そして、それはそもそもこの世界のものじゃあない。

別の次元のものだ。」

 

「どういうことだ…。

何で異次元のものが……。」

 

「さあ?

俺だって、何で大隅が何故こんなものを持ってたのかは分からない。

そもそも大隅はヘルメスの祝福は受けていないはずだ。

持っていても意味は無いだろうに。」

 

「ヘルメス?」

 

「メルクリウスのことだ。

……雑談はこの辺にして。

お前たちを呼んだのは御礼を直接言いたくてな。」

 

「御礼だと…?

何か感謝されることでもしたか?」

 

祥二が島谷に言う。

 

「この器というべき身体を、大事にしてくれたことだ。

お陰ですんなりと器に収まることができた。」

 

「器?」

 

「この器は作られた存在。

また、お前たちと接していた島谷は仮初めの意思だ。

今の俺が本当の島谷。

今までのは偽物、ということだ。」

 

「作られたって、そんな……

まさかメルクリウスが…。」

 

「俺を作ったのは奴ではない。

もっと…偉大なものだ。

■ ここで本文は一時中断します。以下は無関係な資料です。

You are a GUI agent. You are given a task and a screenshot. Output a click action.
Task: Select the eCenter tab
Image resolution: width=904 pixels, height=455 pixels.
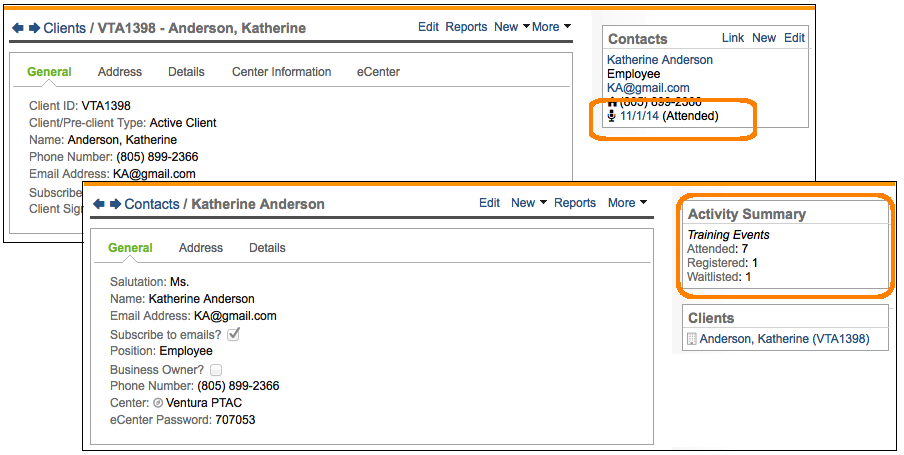tap(379, 72)
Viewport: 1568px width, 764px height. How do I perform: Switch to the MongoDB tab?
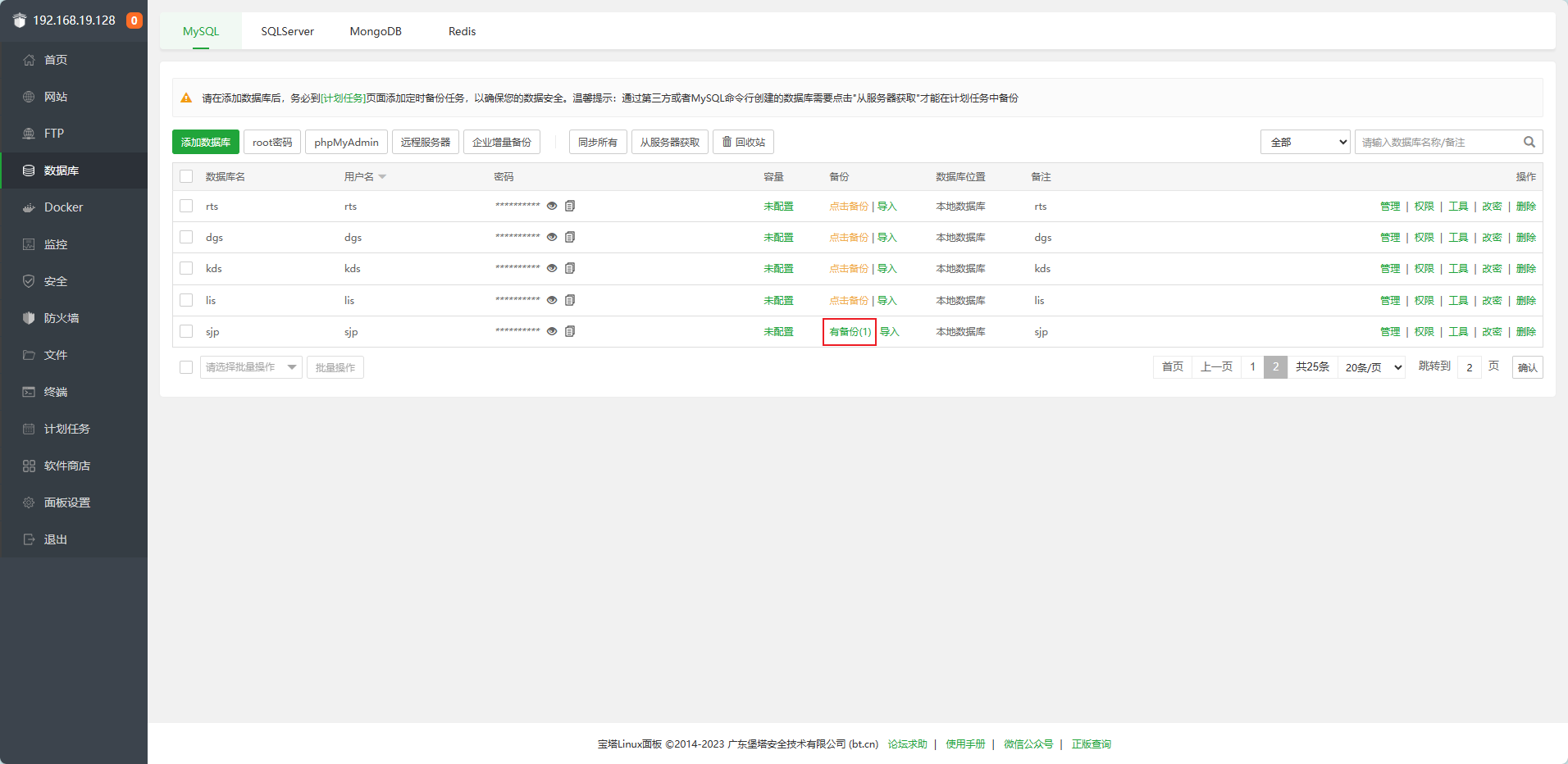coord(376,31)
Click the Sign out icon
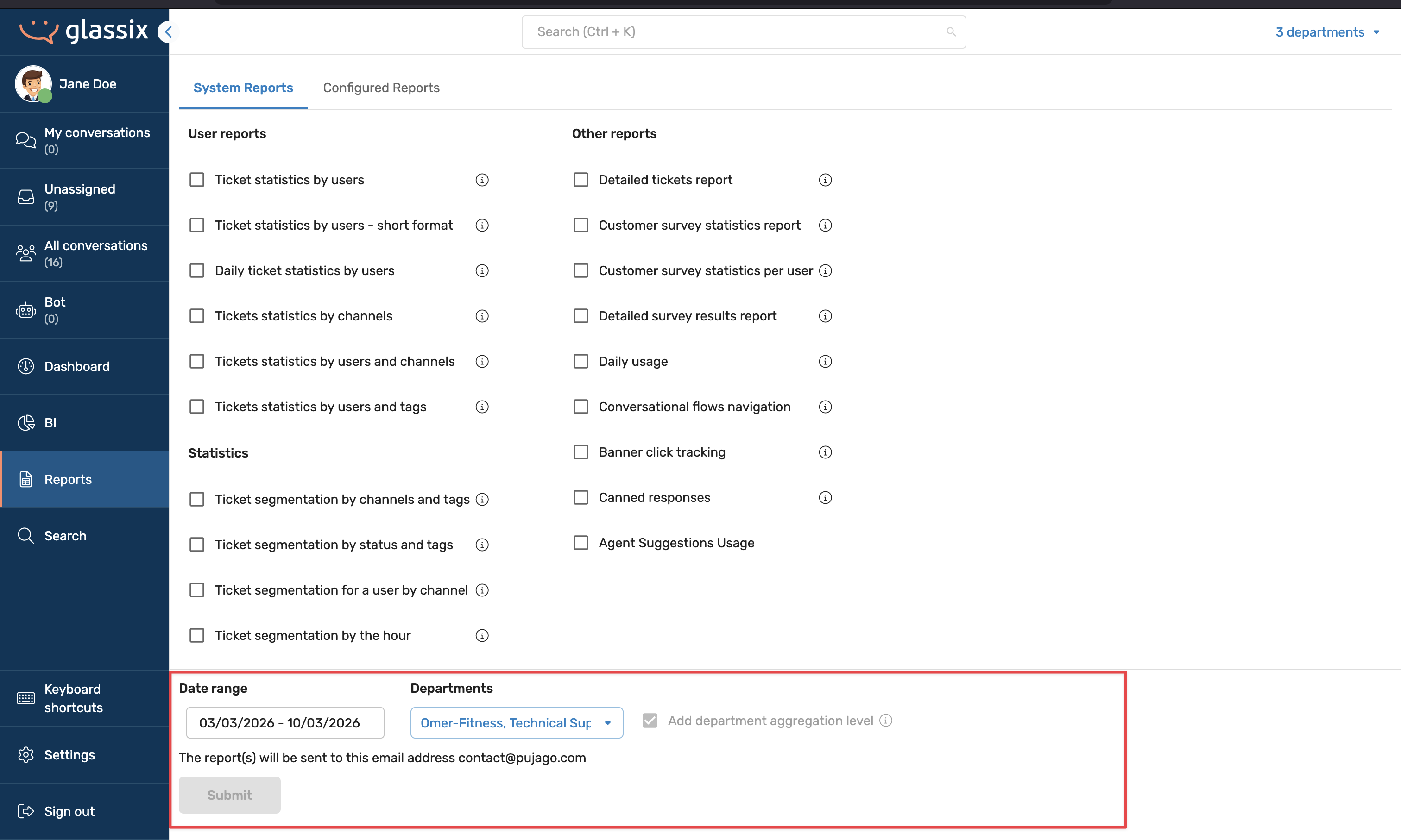 point(25,811)
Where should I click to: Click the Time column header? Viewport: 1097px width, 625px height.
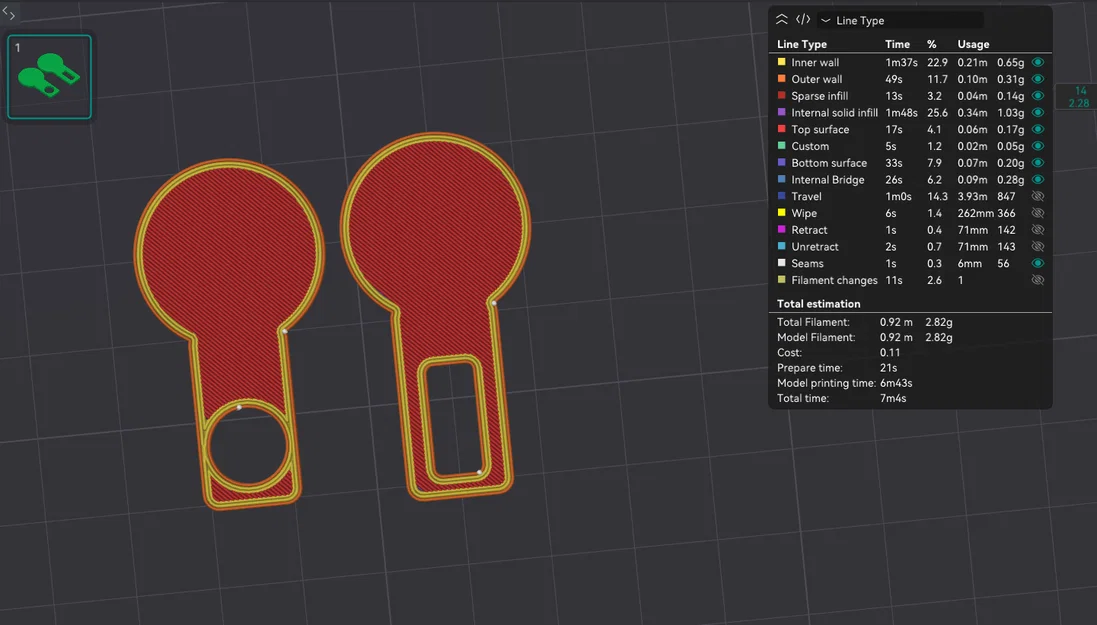(897, 44)
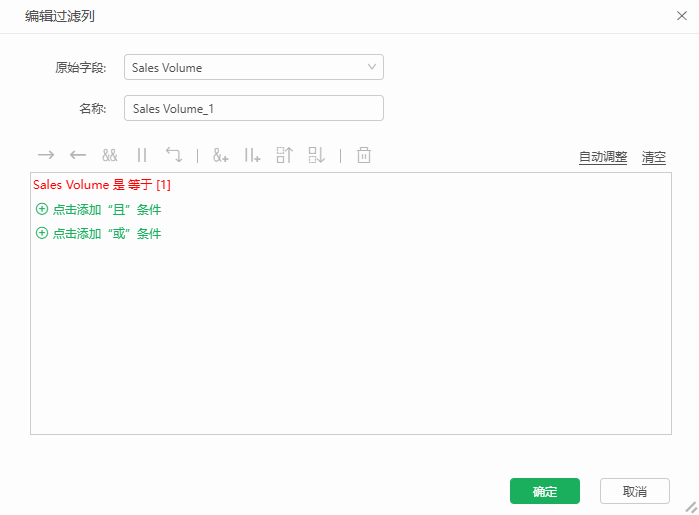Click the 自动调整 link

click(x=603, y=157)
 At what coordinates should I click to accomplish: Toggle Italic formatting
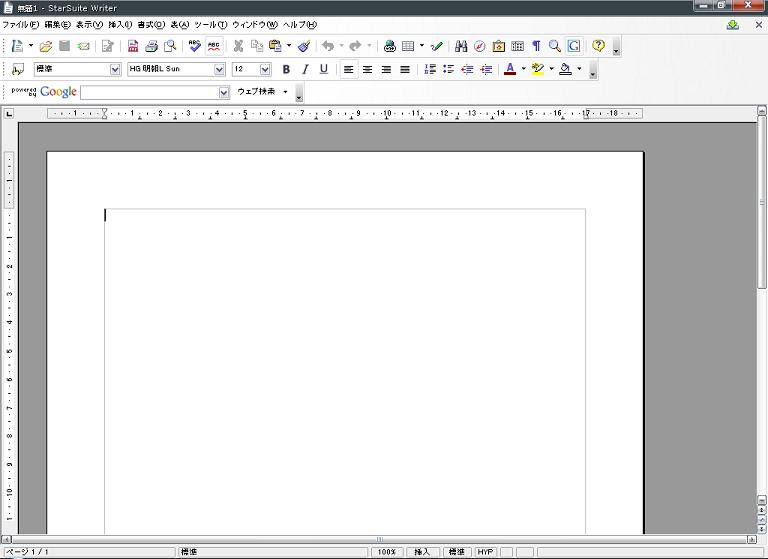[305, 69]
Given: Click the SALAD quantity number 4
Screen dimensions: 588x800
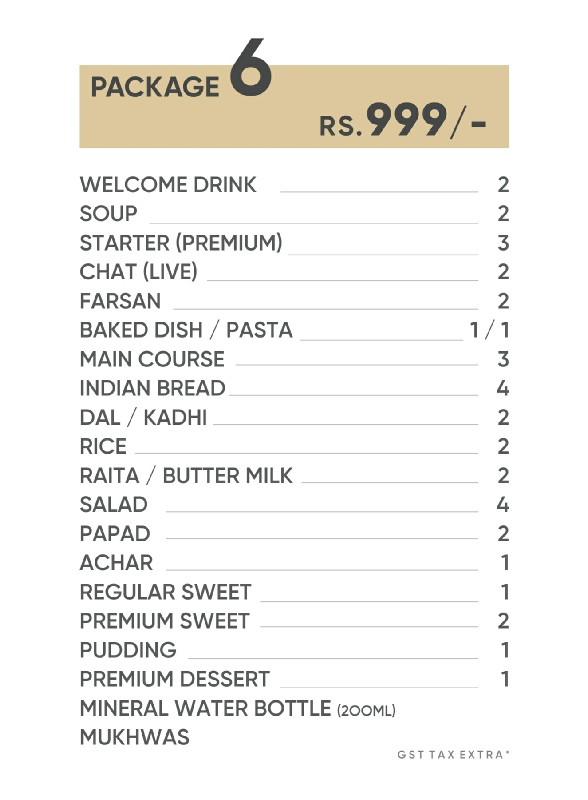Looking at the screenshot, I should [x=503, y=505].
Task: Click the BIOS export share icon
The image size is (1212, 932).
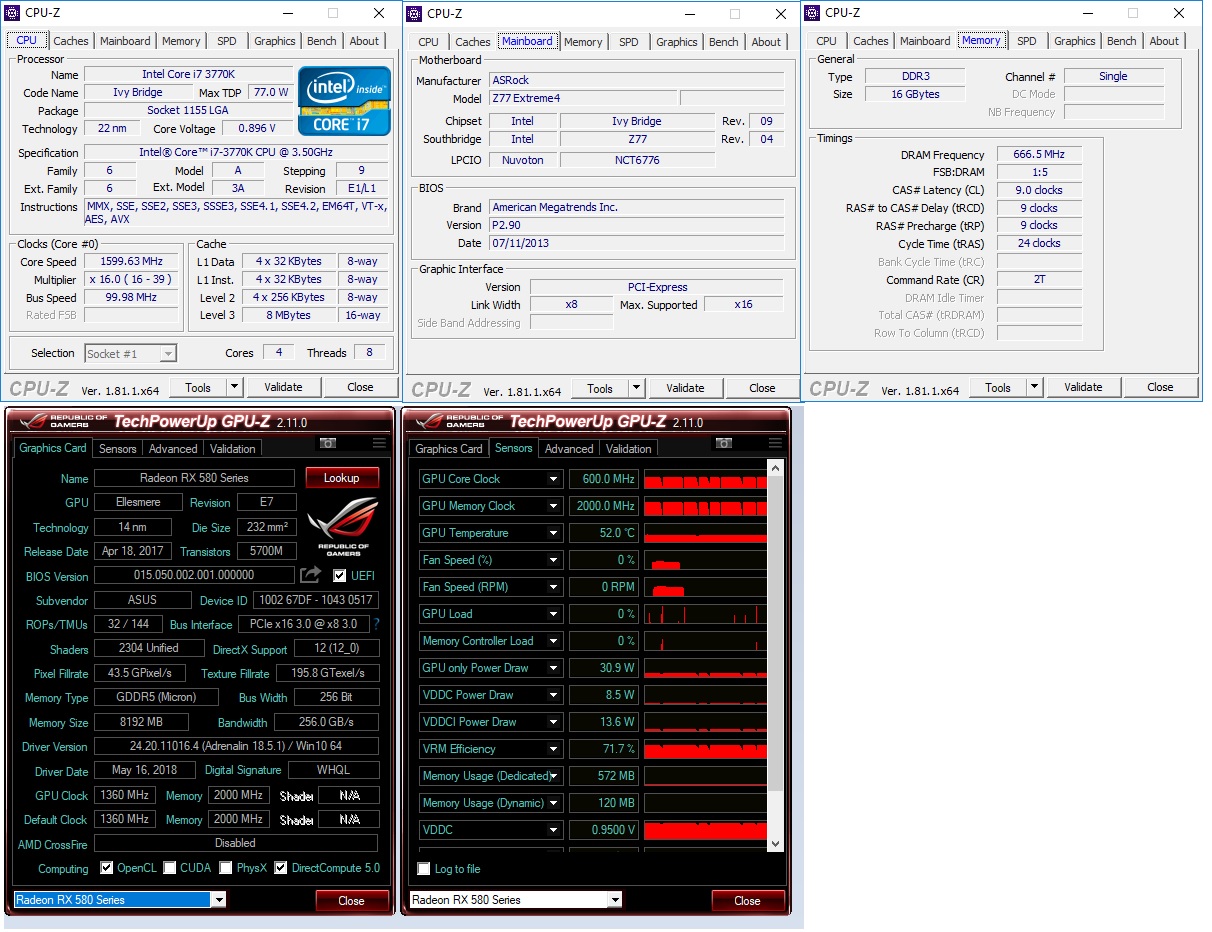Action: [311, 575]
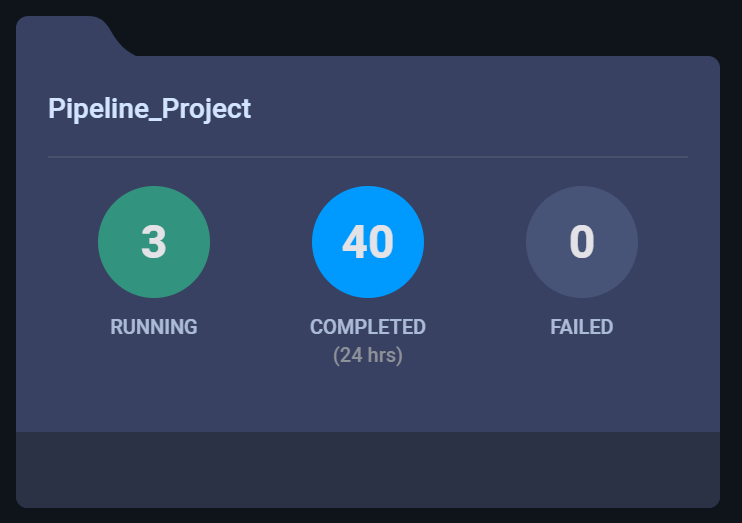The height and width of the screenshot is (523, 742).
Task: Click the (24 hrs) caption text
Action: tap(368, 355)
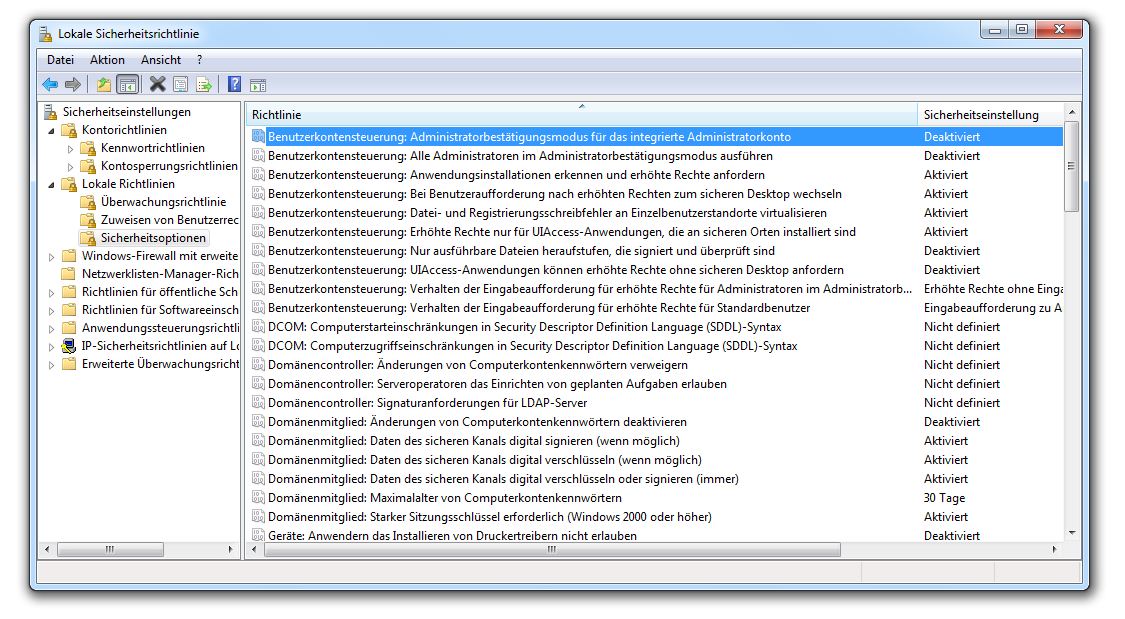Viewport: 1125px width, 619px height.
Task: Toggle the show/hide console tree button
Action: pos(127,85)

」

 

メルクリウスより偉大なもの。

神というべき者より、偉大なものなんてあるか?

 

「ヘルメスが私欲で回帰させた那由多の事象も総てそこには記憶されている。

それは存在しないもの、だが虚空として存在している。

多次元宇宙(マルチバース)の、泡宇宙の狭間にな。」

 

「ちょっと待て…一体何を言っている。」

 

「フッ、理解できないか。

まあいい、解らなくともいい、どうせこの世界を消すつもりだからな。」

 

「なッ…!」

 

「総てを修正する。」

 

消すって……そんなことが……?

今でもこいつが何を言っているのか分からない。

だが、一つだけ分かること。

こいつが世界を終わらせると言っていること。

いや、終わりより虚しいこと、空にするとこいつは言っている。

 

「でも残念ながら、まだそのためには力が足りない。

まだまだ溜まってないんだよ。

修正力というものがね。」

 

…こいつを放っておくわけにはいかない。

 

「そんなこと……させるわけが…」

 

「邪魔をするのか?

ヘルメスが作っているこの世界を消してやろうとしているのに、止めろと?」

 

「だとしても、消した後はどうなる…。」

 

「無論、何も残らない。空の空間があるだけ……。

 

…さて、俺は地下へと戻る。

お前らは黙って見ていればいい。」

 

島谷は俺たちに背を向け、そのまま奥の岸壁へと歩き始める。

 

「ま、待て!」

「おっと、ここを通すわけにはいかない。」

 

後を追いかけようとするが、デーニッツが行く手を阻む。

 

「くッ、どけ!」

 

「そうはいかない。

言わば私はその偉大なものの予言者(アクセサー)

彼の意思は私の意思でもあるのでね。」

 

その時、俺の後ろから一人の影がデーニッツに刀で切りかかる。

 

「先に行け。龍野。

お前に任せる。」

 

「祥二…。」

 

デーニッツは祥二の斬撃を避け、後ろに数歩下がった。

 

「……また貴様か…。」

 

「…それはこっちの台詞だ。」

 

「いいだろう。お前のことは前から気にくわなかった。

相手をしてやろう。」

 

「それも俺の台詞だ。

……行け、龍野。」

 

刀の切っ先で俺に行くように示唆する。

 

「ああ…。分かった。

必ず追いついて来いよ。」

 

「分かってる。

こんな雑魚、すぐに片付ける。」

 

そして、この場を後にし、俺は島谷を追った─────。